SLAC’s Peter Rowson named American Physical Society fellow
SLAC staff physicist PETER ROWSON has been elected a fellow of the American Physical Society, the largest physics association in the world. APS confers this distinction on a small percentage of the society’s membership; it is especially significant because it is a peer-nominated honor.
Rowson currently works on the Enriched Xenon Observatory experiment, which is searching for an extremely rare type of particle decay that, if found, would prove that neutrinos are their own antiparticles.
However, his election as an APS fellow recognizes a long history of accomplishment that began more than two decades ago at the SLAC Linear Collider (SLC). The SLC was being used to produce Z bosons, and the results of its particle collisions were recorded by a detector called SLD. Rowson co-led a group that used the detector to perform a precise test of the Standard Model of particle physics by measuring a property called ALR, the left-right polarization of asymmetry in Z boson production. These measurements provided evidence that within the context of the Standard Model, the then-unobserved Higgs boson, which was thought to give subatomic particles their mass, should itself have a mass of less than 133 GeV.
Shortly thereafter, searches for the Higgs at the Large Electron-Positron Collider (LEP) at CERN, the European particle physics laboratory, determined that the mass of the elusive particle must be more than about 114 GeV. In 2012, when experiments at CERN’s Large Hadron Collider (LHC) finally did observe the Higgs, its mass was determined to be 125 GeV, a result nicely consistent with ALR and with the results of many other so-called “electroweak precision measurements” done at SLAC, CERN and Fermi National Accelerator Laboratory.
“Back in those days, the challenge was getting this new electron-positron collider and the polarization of the electrons to work,” Rowson said. “The polarization of the beam allowed us to compete effectively with our counterparts who were operating a different type of collider, LEP, at CERN.”
Rowson led the SLD electroweak and polarization groups with Morris Swartz, now at Johns Hopkins University. Other key members responsible for building the apparatus, conducting experiments, analyzing data and writing papers for publication were Bruce Schumm of the University of California, Santa Cruz; Ray Frey of the University of Oregon; Mike Fero, now at TeselaGen Biotechnology; and Mike Woods, now a laser safety officer at SLAC.
Precision measurements require endless details to be checked and double-checked; these included whether the SLC’s positron beam might have a small polarization that would bias the ALR measurement. “Calculations showed it should be negligible, but questions persisted and Peter led the effort to measure it directly and put a stringent limit on it,” said Woods. “Peter has a quick wit and a great sense of humor, which were especially appreciated when working long days.”

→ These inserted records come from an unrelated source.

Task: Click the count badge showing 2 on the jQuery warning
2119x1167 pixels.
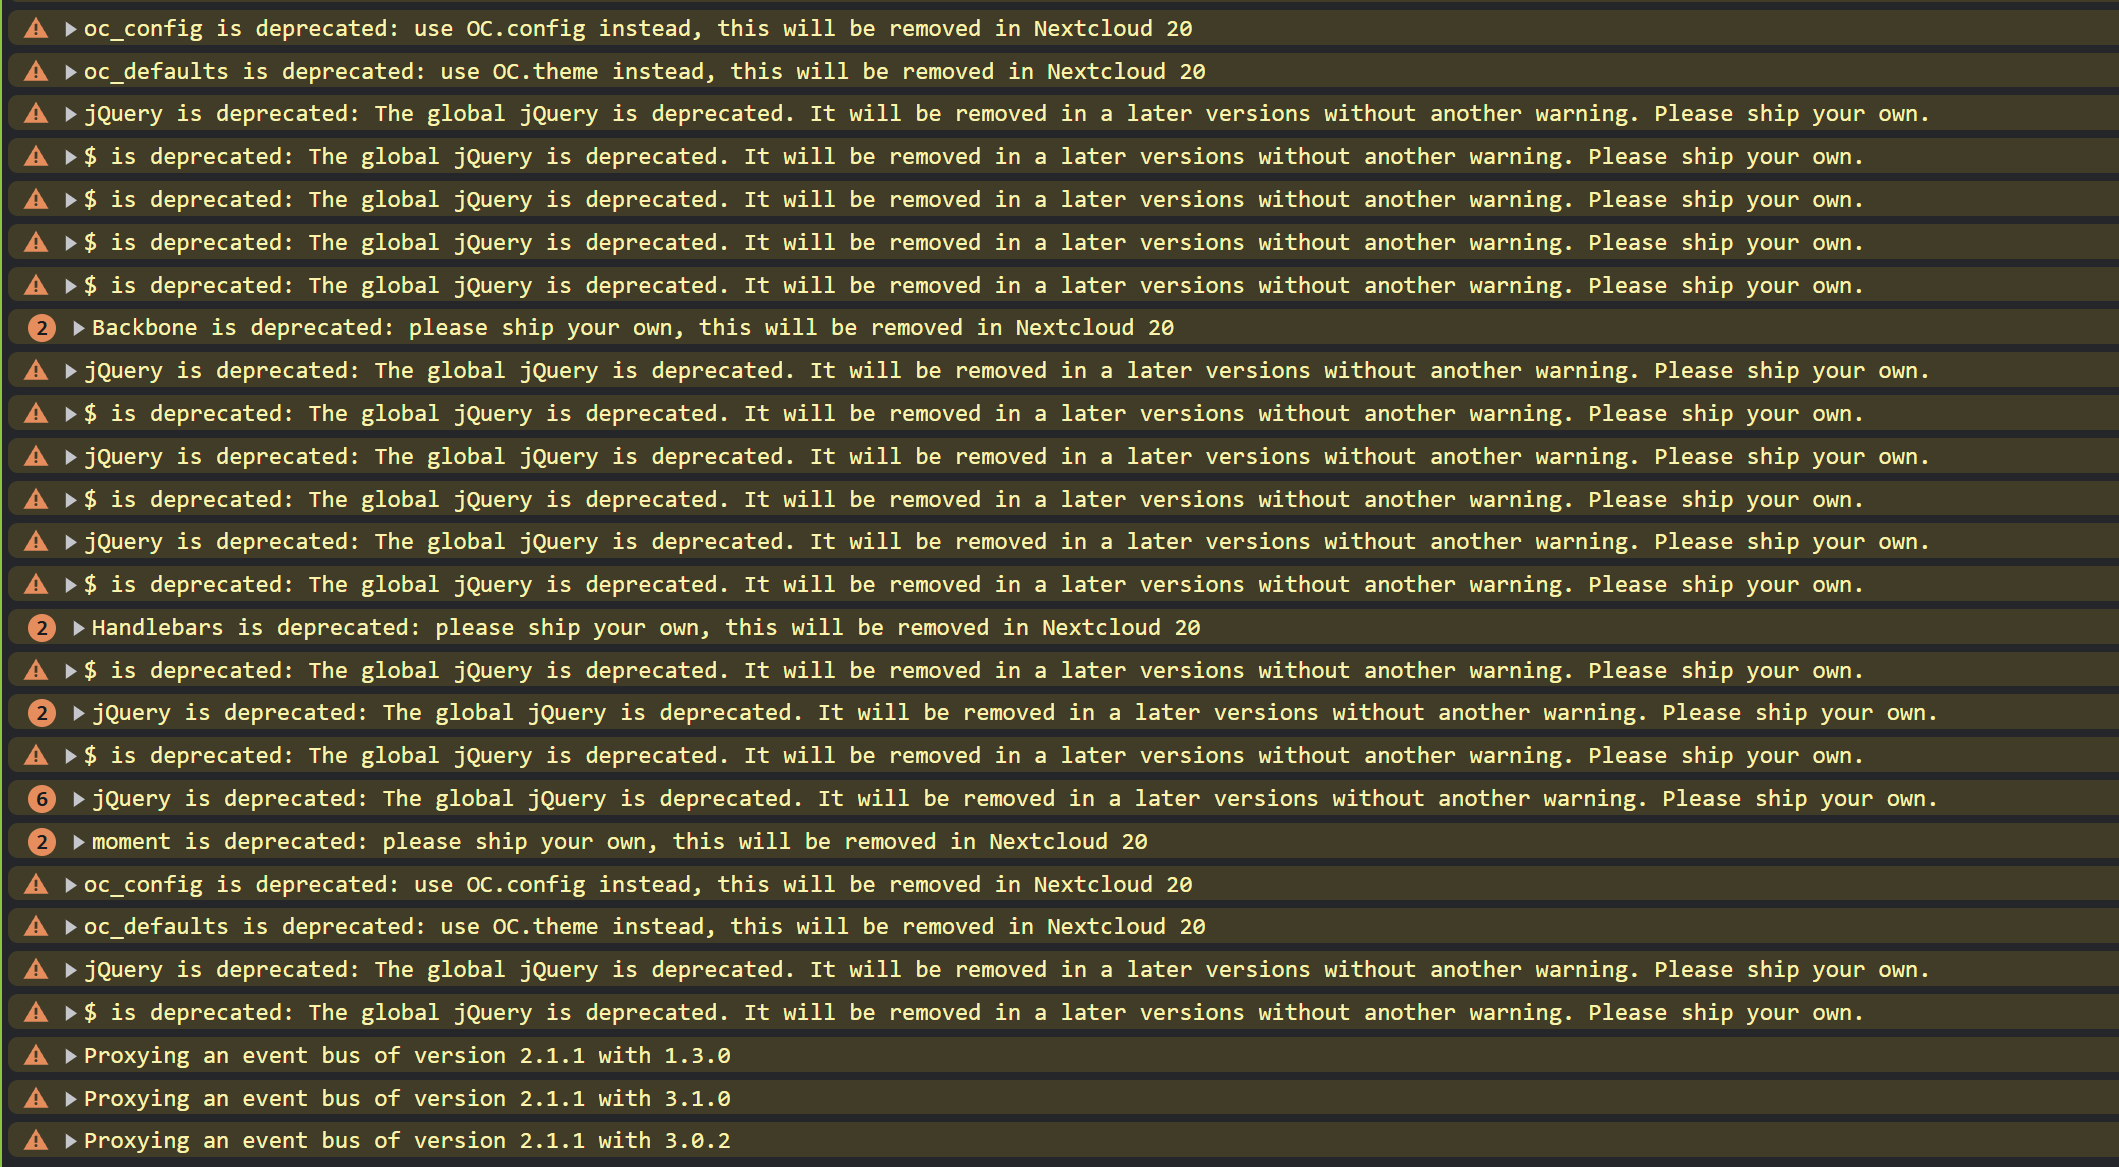Action: point(41,713)
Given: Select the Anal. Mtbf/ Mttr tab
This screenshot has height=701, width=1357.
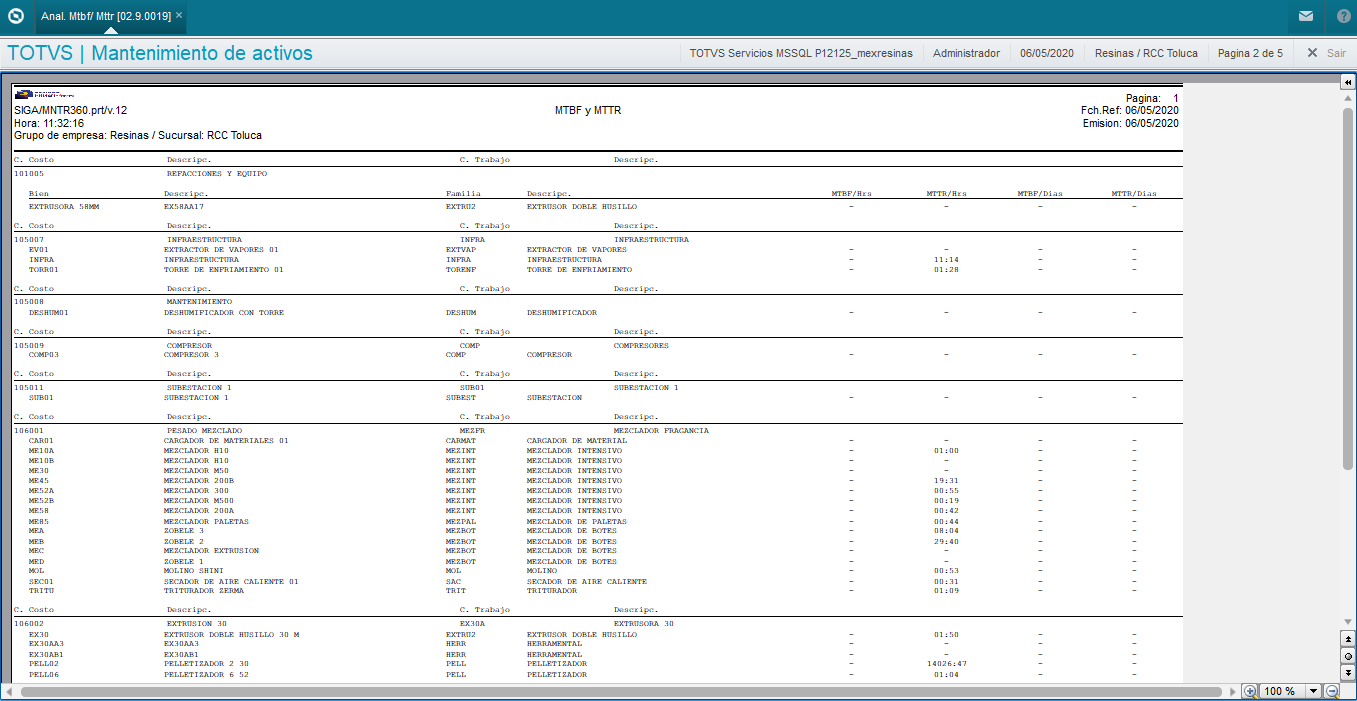Looking at the screenshot, I should 105,16.
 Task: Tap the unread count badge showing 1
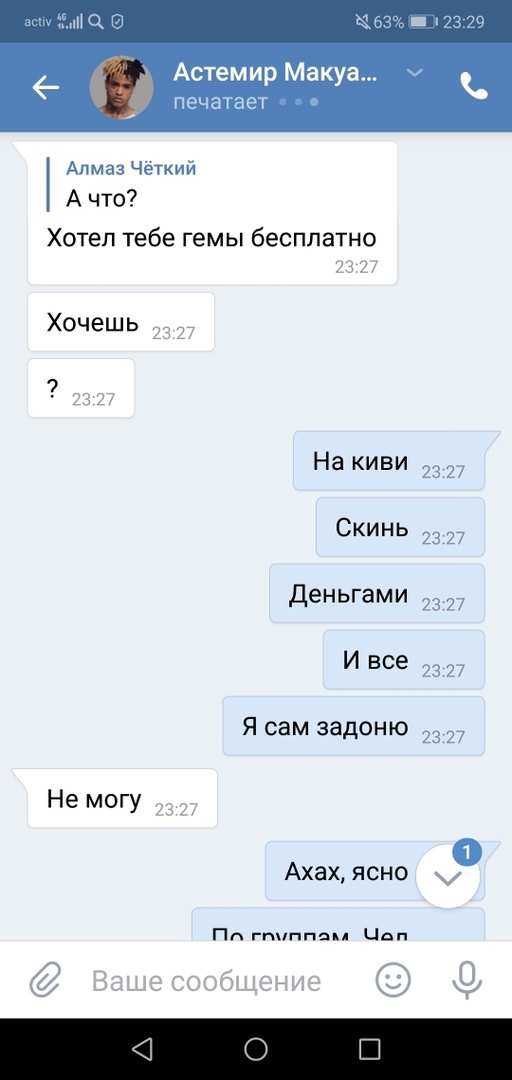[467, 853]
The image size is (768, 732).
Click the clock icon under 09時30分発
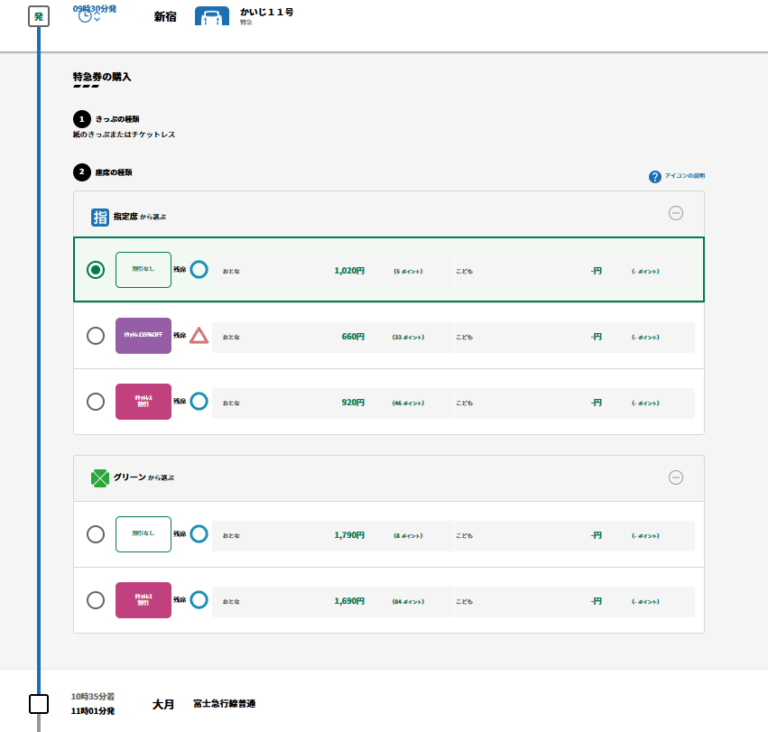pos(85,17)
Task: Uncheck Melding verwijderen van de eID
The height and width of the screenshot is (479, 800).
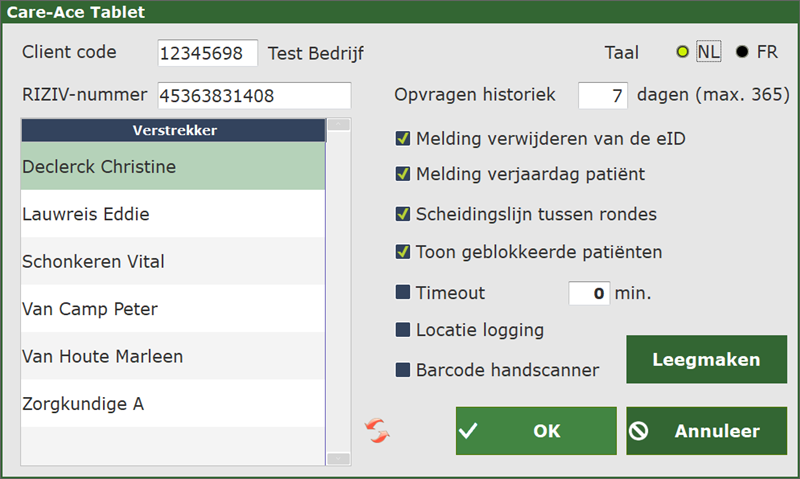Action: click(x=403, y=139)
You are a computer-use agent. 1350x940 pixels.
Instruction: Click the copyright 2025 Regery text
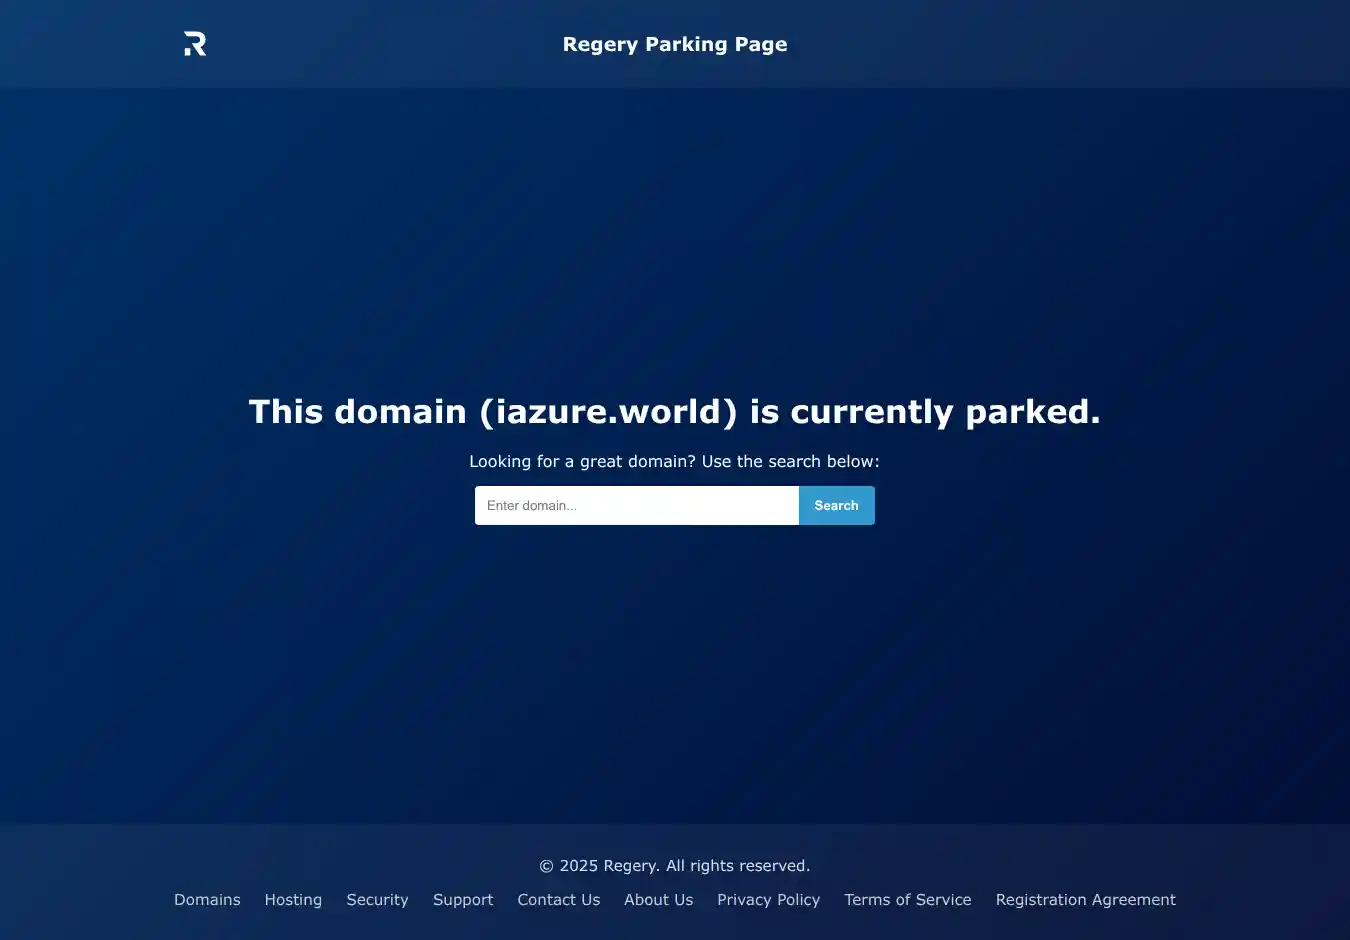[599, 865]
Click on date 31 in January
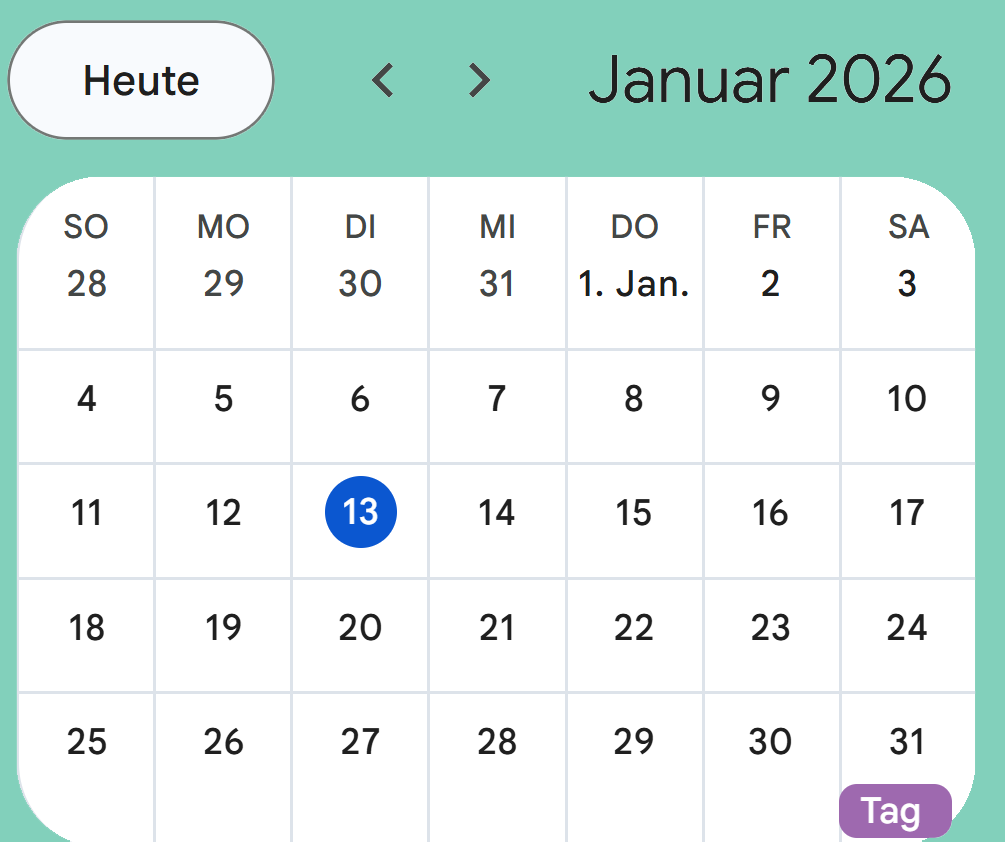Image resolution: width=1005 pixels, height=842 pixels. coord(907,741)
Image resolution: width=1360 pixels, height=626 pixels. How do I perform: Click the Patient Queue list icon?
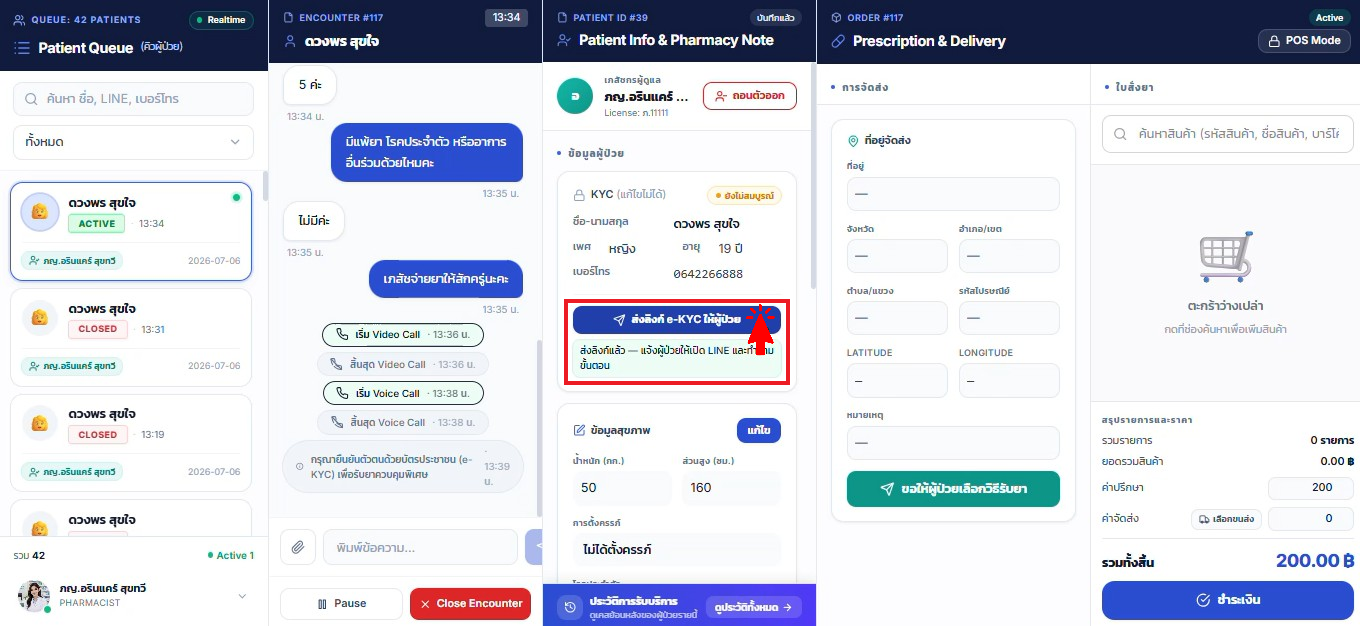22,47
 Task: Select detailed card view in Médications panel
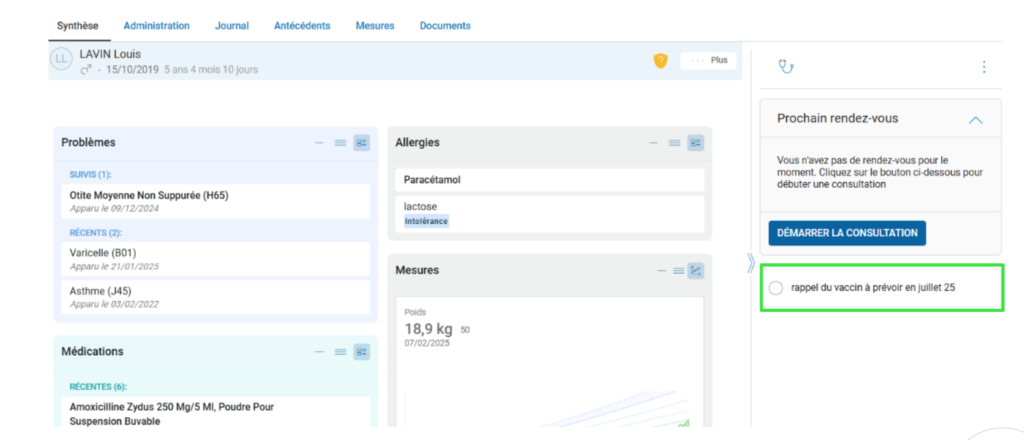pos(361,352)
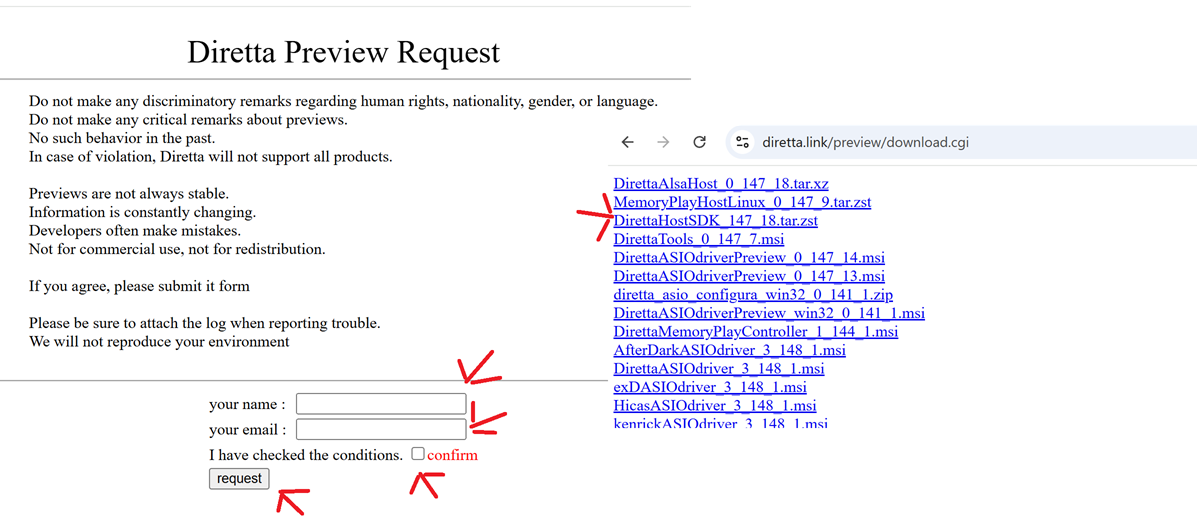Download MemoryPlayHostLinux_0_147_9.tar.zst
The width and height of the screenshot is (1197, 532).
[741, 202]
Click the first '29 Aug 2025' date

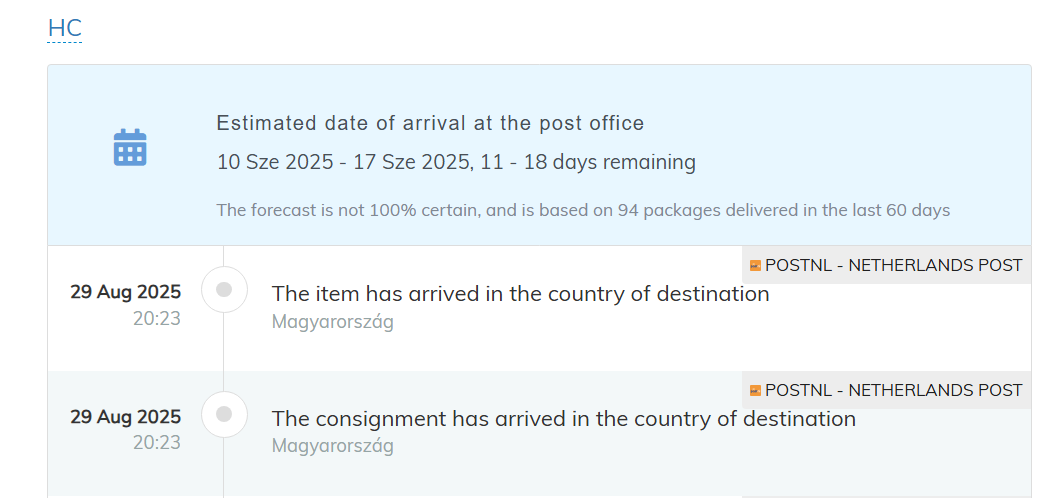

Prior to joining SLAC in 1996, Rowson was an associate professor at Columbia University, where he traveled back and forth to work on the SLD experiment. He holds a bachelor’s degree in physics from Yale University and a PhD in physics from the University of California, Berkeley.
Rowson is one of two Stanford scholars to be named an APS fellow this year. Mechanical engineering Professor KENNETH GOODSON, also is one of this year’s fellows.